Oh my ! … I just spent $3500 on a device that all I can think about now is monogramming marshmallows !!!


#14

customized “conversation hearts” candy messages?


#15

I know you are a physics professor and probably feel the need to speak to all levels background here, but doesn’t the A in LASER stand for amplification?
It has always been my understanding that besides being monochromatic and coherent, a laser actually throws more photons than a non-lased source of the same power input ever could, due to stimulated emission. Is my understanding wrong or incomplete?
Yes, I understand that there is no free lunch, I’m just talking about efficiency.
Even at my age I am always eager to learn.

thanx


#16

There are tons of mass over simplifications any time you step into common speech. The watt rating on a lightbulb is power consumption, which for an old style bulb was mostly spent on heat. So making a comparison in terms of photon delivery to a bulb through wattage is wrong on many levels. But it is still a fairly useful analogy at a very low level of discussion.

The amplification term in LASER is a misnomer for most lasers we know of today. I don’t know that initial models of the laser system were actually provided with input light, but the idea was that you put a constant light beam in, and then you get pulsed light out which is higher intensity in each pulse than the input beam was.


#17

I usually refer to the heat of a 40w light bulb, which is in fact 40w of heat. You’re right that only about 4w comes out as visible light (which gets absorbed and produces heat) and 36w comes out as “heat” directly… mostly via IR, like a laser. So I think it’s a pretty good analogy.

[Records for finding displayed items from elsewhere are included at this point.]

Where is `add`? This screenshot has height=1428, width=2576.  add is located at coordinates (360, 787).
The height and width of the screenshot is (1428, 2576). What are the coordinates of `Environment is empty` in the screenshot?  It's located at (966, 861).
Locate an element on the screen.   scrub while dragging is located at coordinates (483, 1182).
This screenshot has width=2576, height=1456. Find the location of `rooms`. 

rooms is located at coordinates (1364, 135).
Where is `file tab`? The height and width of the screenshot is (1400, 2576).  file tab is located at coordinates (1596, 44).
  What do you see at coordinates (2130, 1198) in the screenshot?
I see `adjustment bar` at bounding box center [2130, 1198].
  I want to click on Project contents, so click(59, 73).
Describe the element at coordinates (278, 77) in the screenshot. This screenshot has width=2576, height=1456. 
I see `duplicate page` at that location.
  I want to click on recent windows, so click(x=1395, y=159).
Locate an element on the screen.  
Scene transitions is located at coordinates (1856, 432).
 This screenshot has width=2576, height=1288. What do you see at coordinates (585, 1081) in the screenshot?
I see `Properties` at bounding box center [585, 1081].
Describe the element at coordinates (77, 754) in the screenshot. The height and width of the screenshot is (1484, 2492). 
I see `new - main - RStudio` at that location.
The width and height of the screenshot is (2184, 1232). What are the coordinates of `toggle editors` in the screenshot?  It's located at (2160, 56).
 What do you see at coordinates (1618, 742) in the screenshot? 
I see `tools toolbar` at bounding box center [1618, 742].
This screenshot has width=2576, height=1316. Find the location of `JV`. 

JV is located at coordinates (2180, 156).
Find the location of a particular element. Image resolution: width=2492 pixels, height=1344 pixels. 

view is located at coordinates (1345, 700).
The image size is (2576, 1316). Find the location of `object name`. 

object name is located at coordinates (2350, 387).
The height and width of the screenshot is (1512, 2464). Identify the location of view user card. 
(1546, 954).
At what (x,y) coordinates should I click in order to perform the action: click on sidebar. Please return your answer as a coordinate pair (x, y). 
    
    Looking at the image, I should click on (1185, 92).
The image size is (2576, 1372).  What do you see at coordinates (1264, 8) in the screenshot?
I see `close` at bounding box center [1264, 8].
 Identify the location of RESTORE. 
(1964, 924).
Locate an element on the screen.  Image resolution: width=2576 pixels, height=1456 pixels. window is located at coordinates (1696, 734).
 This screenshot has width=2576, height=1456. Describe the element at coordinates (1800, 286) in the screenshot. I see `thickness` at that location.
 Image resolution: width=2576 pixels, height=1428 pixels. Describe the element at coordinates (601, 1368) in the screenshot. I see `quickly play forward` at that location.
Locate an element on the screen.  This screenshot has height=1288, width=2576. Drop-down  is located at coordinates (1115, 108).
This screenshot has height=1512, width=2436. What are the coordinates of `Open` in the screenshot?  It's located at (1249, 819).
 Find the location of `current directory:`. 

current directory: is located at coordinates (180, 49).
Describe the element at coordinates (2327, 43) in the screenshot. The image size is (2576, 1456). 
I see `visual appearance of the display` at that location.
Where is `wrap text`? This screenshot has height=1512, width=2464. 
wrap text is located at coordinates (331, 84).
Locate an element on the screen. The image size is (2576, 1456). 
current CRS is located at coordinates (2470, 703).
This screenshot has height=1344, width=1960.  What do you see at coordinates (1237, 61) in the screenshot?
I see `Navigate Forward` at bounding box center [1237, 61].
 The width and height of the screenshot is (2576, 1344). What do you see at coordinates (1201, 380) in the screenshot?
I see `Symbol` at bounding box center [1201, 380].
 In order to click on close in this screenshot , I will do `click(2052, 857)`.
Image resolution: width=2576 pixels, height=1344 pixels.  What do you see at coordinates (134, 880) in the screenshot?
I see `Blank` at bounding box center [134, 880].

As far as the acronym, if memory serves:

  • Every laser is energized by something. Some lasers are pumped via light sources, for example early ruby lasers or some modern fiber lasers. The goal is that the lasing medium (in our case a gas mix containing CO2) gets excited, and has lots of high energy electrons.
  • The amplification bit is that the lasing medium is put in an unstable state where the electrons are high-energy and want to drop down a level, releasing a photon. When an inbound photon hits it, the 2 photons coming out are more likely to be the same phase and direction as the inbound photon. So one input photon stimulates two outbound photos, effectively amplifying it. This is fundamental to lasing, and happens even in CO2 lasers that are energized with electricity instead of pumped with light.

Someone correct me if I’m wrong here.


#18

That is the way I understand it. As usual, Wikipedia had a pretty good primer.


#19

I’ll be looking to defocus so I can cut closed-cell foam (assuming material doesn’t make chlorine gas, which I don’t think it does) without the kerf issues or resealing.


#20

One of the things I am looking at making with my Glowforge when I get it is a Fresnel lens. The first step would be to take acrylic and engrave it with a raster image to get the curves. Next would be to have an defocused pass to smooth everything out. So I am very much interested in this topic.


How precise is the Glowforge?
#21

Whoa, that’s a really cool idea! Making totally custom fresnel lenses would be absolutely amazing.